C’est bien la coalition des jeunes de Guinée pour la défense des droits humains (COJEGDDH) à sa tête Eugène Capi Balamou journaliste et juriste de formation, qui a officiellement été lancée ce samedi 26 novembre 2022, à Conakry. Cette structure comme son nom l’indique est née pour défendre des droits humains, mais spécifiquement ceux des hommes. L’égalité dans le traitement des cas de violations des droits humains est la priorité de cette ONG composée que des jeunes venus de divers domaines d’activités.

Sa création fait suite aux regards de la gestion des droits humains en Guinée par des différentes organisations de défense des droits humains, qui en grande partie s’appuie sur le côté féministe sans pour autant prendre en compte les violences que subi les hommes.

En ces termes, Eugène Capi Balamou affirme : « On a constaté qu’en Guinée, nous avons plus d’ONG féministe qui défendent les femmes. Alors que les hommes aussi subissent des violences, dans les foyers et communautés, mais personnes n’en fait cas. Le cas ressent s’est passé à l’intérieur du pays, précisément à Dabola d’où un homme a subi une violence et ensuite poignardé, il y’a de cela trois à quatre mois, la situation est passée inaperçue. Pourtant dans ce côté de la Guinée, y a bien des organisations qui défendent les femmes, les hommes et leurs valeurs, personne n’a fait un effort vis-à-vis de cette situation », explique t-il.

Poursuivant, le président de ladite ONG rappelle aussi certaines violences conjugales sur certains hommes dans les foyers. Il déplore l’exception faite par les ONG de défense des droits humains ne prenant pas compte des valeurs des hommes qui aussi subissent des forces de leurs femmes à la maison : « dans les foyers, des hommes subissent tous les jours les violences conjugales. Les femmes qui battent les maris dans les foyers et ça existe bien et les hommes ont peur d’évoquer pour la simple raison, sous prétexte que ce n’est pas qu’un homme soit battu par sa femme dans le foyer, alors qu’il y a des femmes plus fortes que leurs maris. Excusez-moi, mais quand c’est la femme qui subi, on voit les féministes saisir l’OPROGEM et l’affaire est vite devant un tribunal. Notre loi dans la constitution dissoute dans son article 8 est clair que, les hommes et femmes sont égaux devant la loi », déplore t-il.

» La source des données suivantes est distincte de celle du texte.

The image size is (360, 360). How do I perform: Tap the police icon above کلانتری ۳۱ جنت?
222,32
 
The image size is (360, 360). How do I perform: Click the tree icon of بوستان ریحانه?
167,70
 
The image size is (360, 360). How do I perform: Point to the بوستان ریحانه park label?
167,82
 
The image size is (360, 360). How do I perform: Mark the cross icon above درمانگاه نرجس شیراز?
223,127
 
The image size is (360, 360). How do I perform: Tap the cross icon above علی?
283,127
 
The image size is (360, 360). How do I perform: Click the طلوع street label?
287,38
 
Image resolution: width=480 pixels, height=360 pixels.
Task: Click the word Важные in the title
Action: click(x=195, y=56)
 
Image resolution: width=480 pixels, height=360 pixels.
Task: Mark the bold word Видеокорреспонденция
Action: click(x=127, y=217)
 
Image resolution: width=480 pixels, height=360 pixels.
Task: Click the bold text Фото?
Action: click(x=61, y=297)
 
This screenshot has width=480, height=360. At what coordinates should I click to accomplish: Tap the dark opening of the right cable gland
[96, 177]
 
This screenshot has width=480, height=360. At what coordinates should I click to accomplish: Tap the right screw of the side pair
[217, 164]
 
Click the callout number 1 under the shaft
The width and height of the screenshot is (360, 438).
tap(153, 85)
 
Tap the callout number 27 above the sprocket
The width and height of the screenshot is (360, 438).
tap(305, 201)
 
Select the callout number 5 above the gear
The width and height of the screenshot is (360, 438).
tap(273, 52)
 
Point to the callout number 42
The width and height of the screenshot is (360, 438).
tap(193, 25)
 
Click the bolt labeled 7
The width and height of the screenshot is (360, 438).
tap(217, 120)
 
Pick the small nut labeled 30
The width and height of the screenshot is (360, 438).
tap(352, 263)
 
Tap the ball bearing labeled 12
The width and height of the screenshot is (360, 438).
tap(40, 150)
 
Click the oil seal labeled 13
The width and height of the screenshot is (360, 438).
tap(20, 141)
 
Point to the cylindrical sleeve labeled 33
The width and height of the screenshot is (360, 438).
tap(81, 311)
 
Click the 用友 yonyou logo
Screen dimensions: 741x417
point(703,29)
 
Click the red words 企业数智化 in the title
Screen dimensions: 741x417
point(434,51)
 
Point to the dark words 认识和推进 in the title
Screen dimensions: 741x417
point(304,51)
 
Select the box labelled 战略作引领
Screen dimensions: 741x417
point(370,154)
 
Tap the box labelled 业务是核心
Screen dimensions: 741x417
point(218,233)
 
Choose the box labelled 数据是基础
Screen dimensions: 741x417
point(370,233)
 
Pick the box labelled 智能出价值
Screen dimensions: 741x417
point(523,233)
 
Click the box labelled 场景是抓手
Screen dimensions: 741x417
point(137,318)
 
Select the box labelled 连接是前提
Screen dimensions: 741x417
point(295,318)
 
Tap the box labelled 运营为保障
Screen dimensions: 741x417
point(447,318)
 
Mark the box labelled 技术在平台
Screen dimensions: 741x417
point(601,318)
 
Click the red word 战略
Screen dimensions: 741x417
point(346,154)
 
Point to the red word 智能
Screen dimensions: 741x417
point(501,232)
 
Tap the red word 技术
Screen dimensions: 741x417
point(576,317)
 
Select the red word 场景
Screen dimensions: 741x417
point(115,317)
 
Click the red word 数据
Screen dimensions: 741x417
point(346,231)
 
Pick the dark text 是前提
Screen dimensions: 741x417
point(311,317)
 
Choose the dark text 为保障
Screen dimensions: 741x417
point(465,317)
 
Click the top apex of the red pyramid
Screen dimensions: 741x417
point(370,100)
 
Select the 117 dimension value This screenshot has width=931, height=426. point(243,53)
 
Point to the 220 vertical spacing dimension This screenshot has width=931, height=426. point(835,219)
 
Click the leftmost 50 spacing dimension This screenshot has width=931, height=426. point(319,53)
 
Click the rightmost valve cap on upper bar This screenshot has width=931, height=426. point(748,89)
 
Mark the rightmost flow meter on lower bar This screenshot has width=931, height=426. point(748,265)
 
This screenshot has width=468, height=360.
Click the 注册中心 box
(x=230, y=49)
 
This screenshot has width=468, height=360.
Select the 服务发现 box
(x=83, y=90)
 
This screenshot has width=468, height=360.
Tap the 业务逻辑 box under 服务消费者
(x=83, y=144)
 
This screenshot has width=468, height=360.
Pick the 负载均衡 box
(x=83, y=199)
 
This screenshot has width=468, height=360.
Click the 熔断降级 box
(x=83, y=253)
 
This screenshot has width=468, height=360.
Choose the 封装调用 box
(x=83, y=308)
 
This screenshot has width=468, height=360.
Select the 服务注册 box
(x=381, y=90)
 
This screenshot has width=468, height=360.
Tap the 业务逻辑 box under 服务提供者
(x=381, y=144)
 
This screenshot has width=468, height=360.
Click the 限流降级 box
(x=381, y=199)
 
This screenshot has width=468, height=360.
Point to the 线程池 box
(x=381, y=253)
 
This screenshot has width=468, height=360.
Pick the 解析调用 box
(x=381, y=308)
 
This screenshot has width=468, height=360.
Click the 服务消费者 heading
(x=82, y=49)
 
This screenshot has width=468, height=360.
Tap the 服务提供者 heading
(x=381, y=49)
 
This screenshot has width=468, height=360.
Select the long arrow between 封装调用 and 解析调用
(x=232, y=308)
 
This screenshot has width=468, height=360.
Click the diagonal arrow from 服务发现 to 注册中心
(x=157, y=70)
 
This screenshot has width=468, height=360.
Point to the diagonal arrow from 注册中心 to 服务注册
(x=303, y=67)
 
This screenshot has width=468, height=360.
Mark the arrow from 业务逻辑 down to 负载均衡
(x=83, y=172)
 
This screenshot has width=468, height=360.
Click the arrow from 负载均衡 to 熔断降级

Donc pour lui : « il est impérieux que les valeurs humaines soit défendues, qu’on défend la démocratie, les droits de l’homme et les principes légaux, qui auxquels les êtres humains ont le même droit. Les hommes subissent les même tortures que les femmes et si on ne fait pas cas, c’est pas bon. Nous défendons et les hommes et les femmes, mais il faut qu’on respecte les valeurs des hommes aussi comme on le fait pour les femmes », ajoute.

Déjà sur le terrain, le président de l’ONG revient sur quelques activités menées depuis leur création.

« Nous avons mené des activités dans les écoles à travers la sensibilisation. Parce qu’à l’école, les violences scolaires existent toujours mais les gens ignorent. Puisqu’à partir de l’âge de la puberté on enregistre des violences et souvent y a des grosses qui suivent après. C’est pourquoi nous avons décidé de faire des démarches auprès des écoles pour mieux sensibiliser nos jeunes à cette époque de l’âge de la puberté qui est très difficile à gérer pour elles. Le 11 juin dernier était la journée internationale des jeunes et étant une organisation qui défend le droit des humains, nous avons accompagné cette autre organisation féminine au palais pour la même cause. En plus de cela, nous avons des antennes locales à l’intérieur du pays comme : Nzérékoré, Kankan, Kindia, Boffa, Macenta… c’est comme ça nous sommes en train de faire l’élan, pour que les valeurs humaines soient une nécessité impérieuse en Guinée », conclut Eugène Capi Balamou.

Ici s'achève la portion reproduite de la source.